Cedar Valley News – January 12, 2026
The Woman Who Wouldn’t Stop Telling
By: Teresa Nikas, Editor
From the fictional town of Cedar Valley, where characters from Quiet Echo continue to respond to real-world events.
Eva Schloss died nine days ago in London at ninety-six, and most of the world scrolled past her name without pausing. They shouldn’t have.
She was Anne Frank’s stepsister—childhood friends in Amsterdam, both hidden from the Nazis, both captured and sent to Auschwitz. Anne died there. Eva survived. And for the rest of her life, she carried a story the world needed to hear.
Here’s what strikes me: Eva Schloss didn’t begin speaking publicly about the Holocaust until she was nearly sixty years old.

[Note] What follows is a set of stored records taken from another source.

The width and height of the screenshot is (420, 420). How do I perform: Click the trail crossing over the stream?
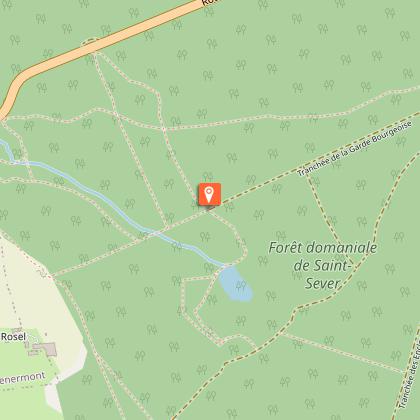[x=157, y=233]

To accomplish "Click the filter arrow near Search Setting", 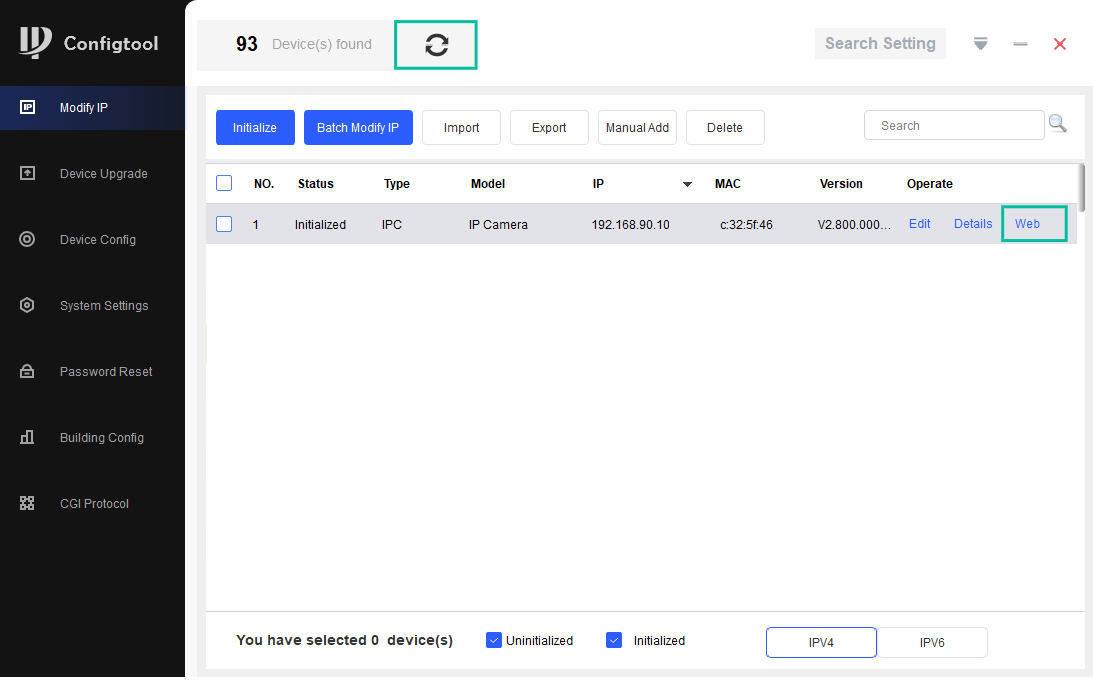I will tap(980, 43).
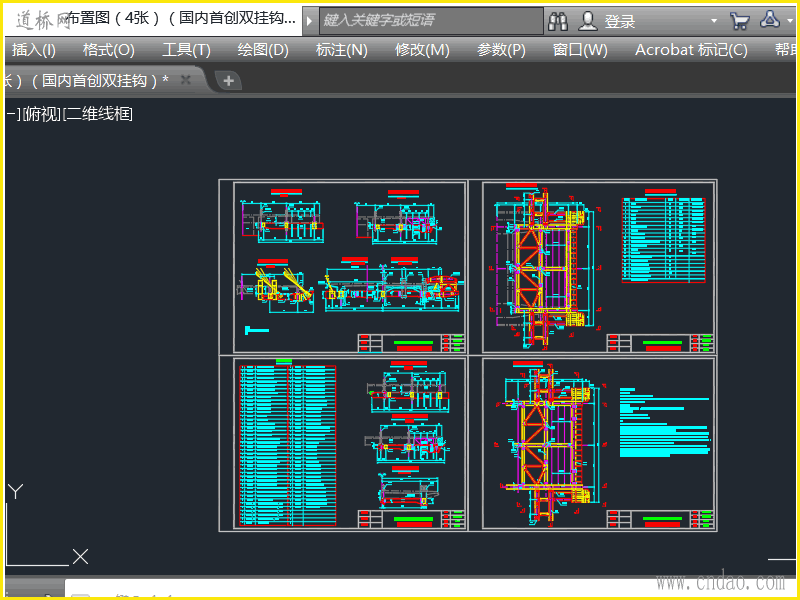The width and height of the screenshot is (800, 600).
Task: Open the 修改(M) menu
Action: pyautogui.click(x=422, y=50)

For decades after the war, she stayed silent. She married, raised three daughters, built a quiet life in London. The memories were too heavy. The horror too close.
Then in 1986, she attended an Anne Frank exhibition—and something shifted.
“I was far from politics,” she said later, “but I realized that the world had not learned any lessons from the events of 1939 to 1945, that wars continued, that persecution, racism, intolerance still existed. And then I began to share my experience, to call for changes in the world.”
She was fifty-seven when she started. She didn’t stop until she was ninety-six.
Think about that. Nearly four decades of walking into schools and prisons and conferences. Four decades of telling the same terrible story to people who hadn’t lived it, trusting that words could do what silence couldn’t.
In 2019, when she was ninety, she flew to Newport Beach, California, to meet with teenagers who had been photographed making Nazi salutes at a high school party. She could have condemned them from a distance. Instead, she showed up. She sat with them. She told them her story.
“People should never, ever forget what has happened and how it came about,” she said afterward. “I was shocked that in 2019—in a well-educated town, in a very highly educated school—that incidents like this should still happen.”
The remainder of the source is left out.